Margot Dragon was awarded a full scholarship to medical school but passed it up in favor of studying TCM, which considers more than just the physical condition associated with disease.
Unlike Western medicine, TCM involves the body, mind and spirit. “When we look at diseases, the physical will always be equal to the emotional,” said Dragon. “For example, the root cause of cancer runs deep within a person and can be connected to some unresolved emotional or physical experiences between a mother and child.”
Her own personal experiences drove her interest in the TCM approach to health care. She describes her upbringing as dysfunctional and fraught with medical issues that were not resolved with the Western style of health care.
A turning point occurred when a teammate on her softball team developed what turned out to be a xanthoma, or stye, on his eyelid. A few years later, he went to the hospital with back pain. Two hospital visits later, doctors discovered the cause of his pain — a grapefruit-sized tumor in his abdomen. That tumor ended up taking his life.

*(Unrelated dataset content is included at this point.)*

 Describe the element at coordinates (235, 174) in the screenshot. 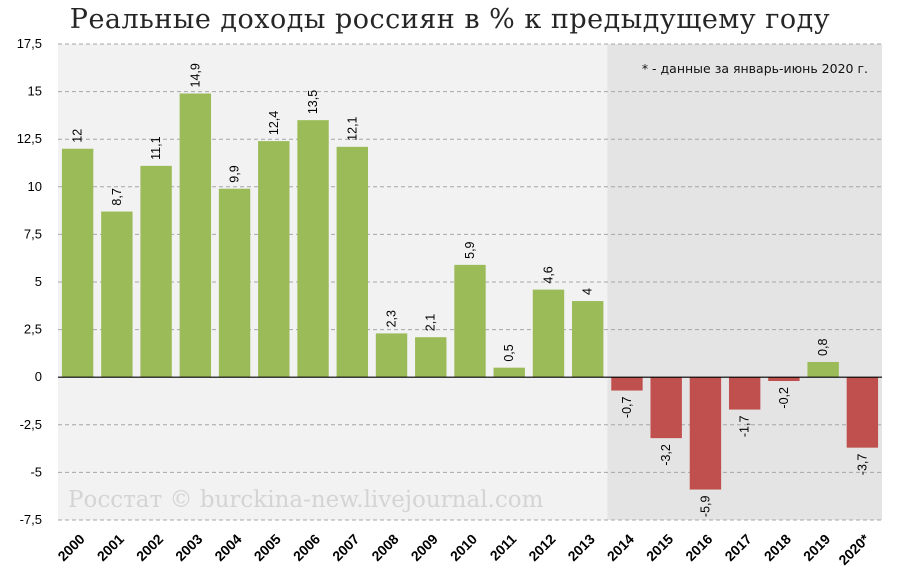

I see `data-label: 9,9` at that location. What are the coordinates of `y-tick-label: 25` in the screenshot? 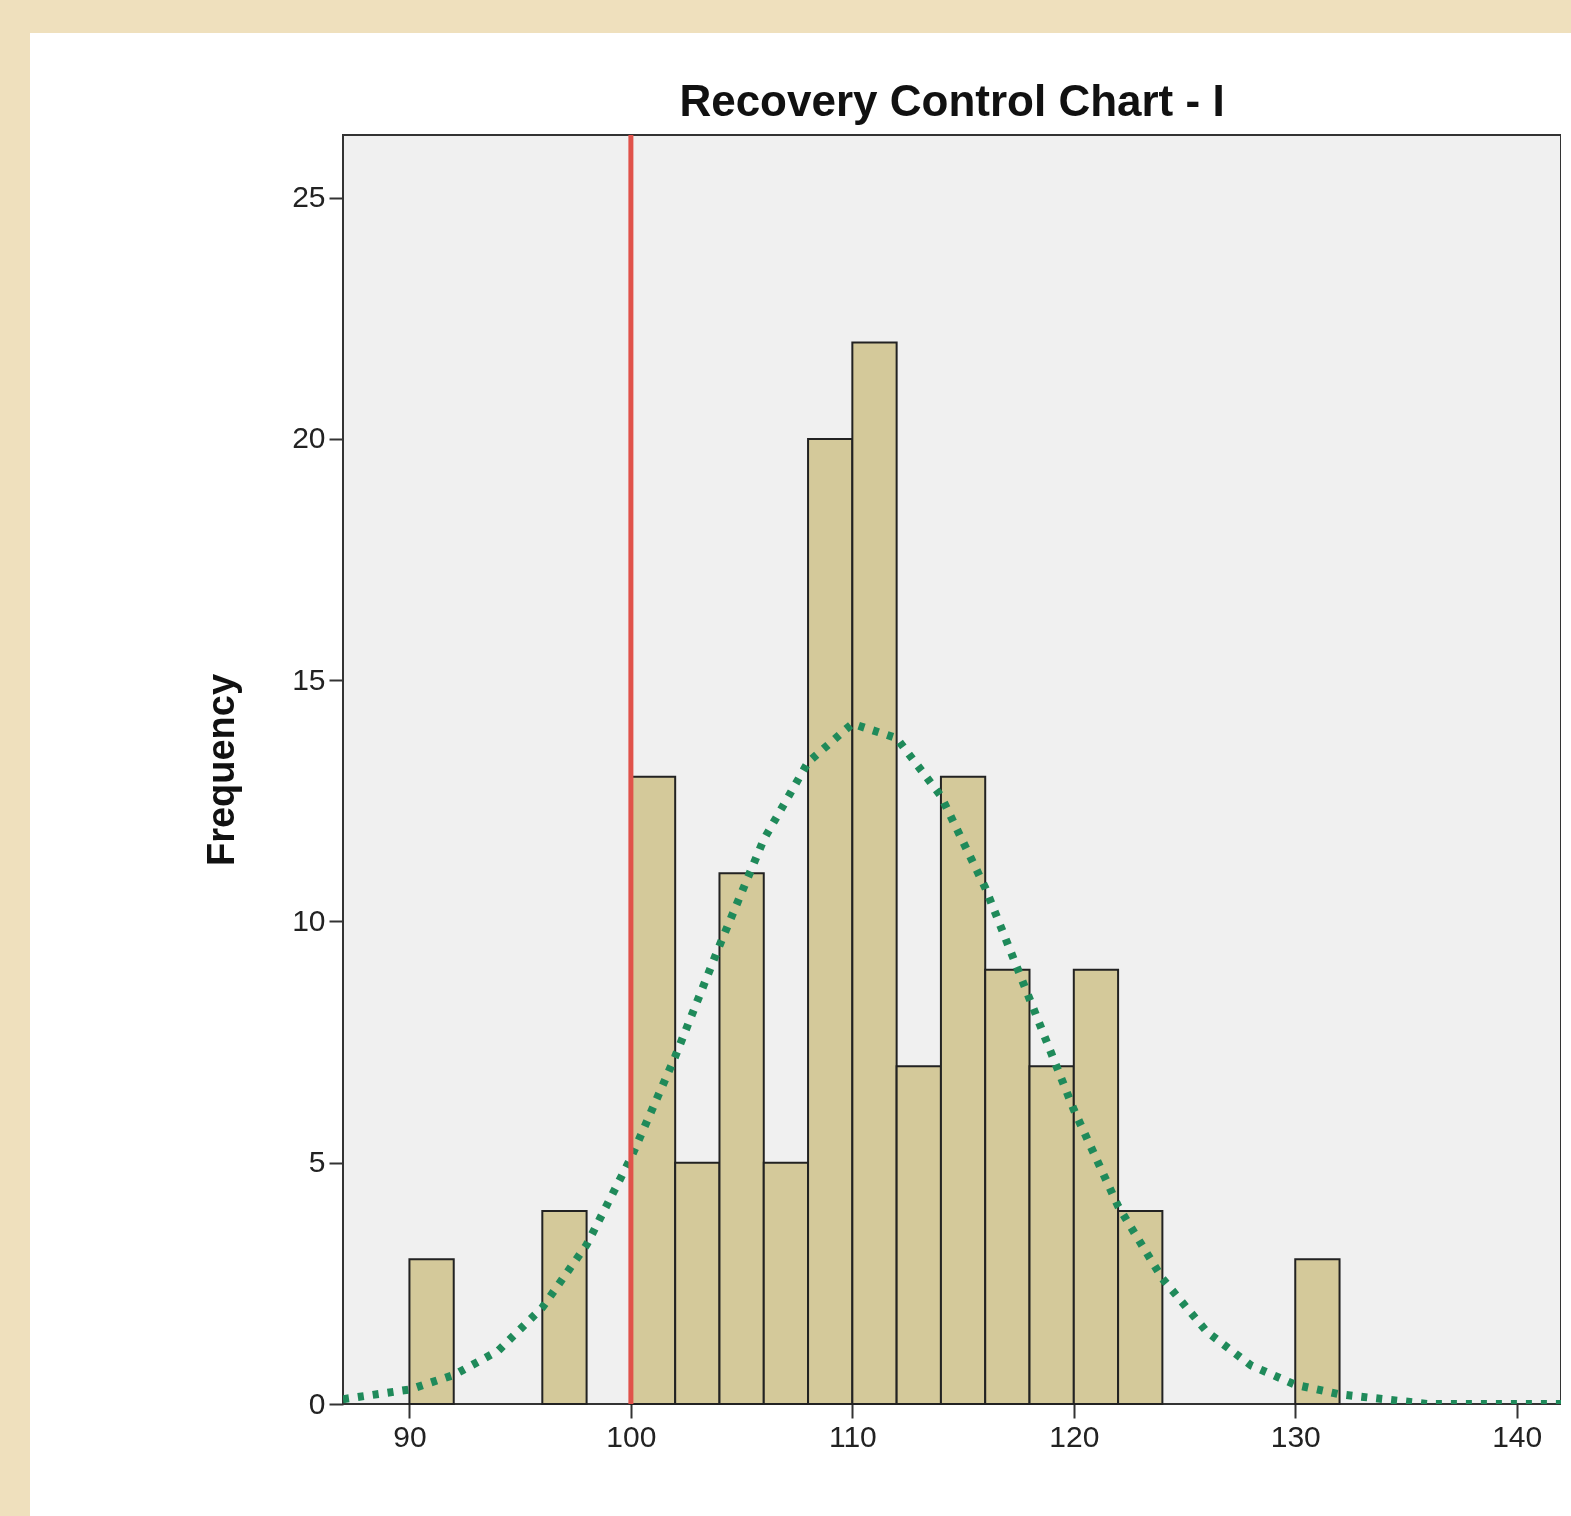 It's located at (309, 197).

This experience led her to read “The Cancer Prevention Diet” by Michio Kushi. In the book, there was a diagram of the eye that showed the location of her teammate’s stye. Kushi explained that the stye on his eyelid was an indication that his organs were not functioning at full capacity and that there was a propensity for tumor growth in the abdomen. “So, I said, ‘You know, oh my gosh!’ So, I got the book thinking that I could have saved his life.”
Her journey with TCM started with studying the diet and the Japanese philosophy of Yin and Yang. She studied how foods function as medicine and they can rebalance the body and help it heal, even with cancer.”
Dragon believes that Western medicine should begin to look at cancer from a broader perspective than it currently does because the mind, body and spirit are all interconnected. “[Doctors could] radiate or cut out or chemo the cancer. But if [they] don’t deal with the emotional trauma that is unresolved, the inner child will go right back and pick the same foods that it picked before,” she said.
“I always say everybody is a drug addict. You know, everybody has their drug of choice, whether it’s food or some kind of addiction,” Dragon said. “And if we don’t sober up as human beings and take responsibility, we’re never going to learn how to heal cause our parents are broken parents. They’re broken inner children, and they can’t teach us two major things, and those two major things are not to abandon ourselves and how to learn how to love ourselves.”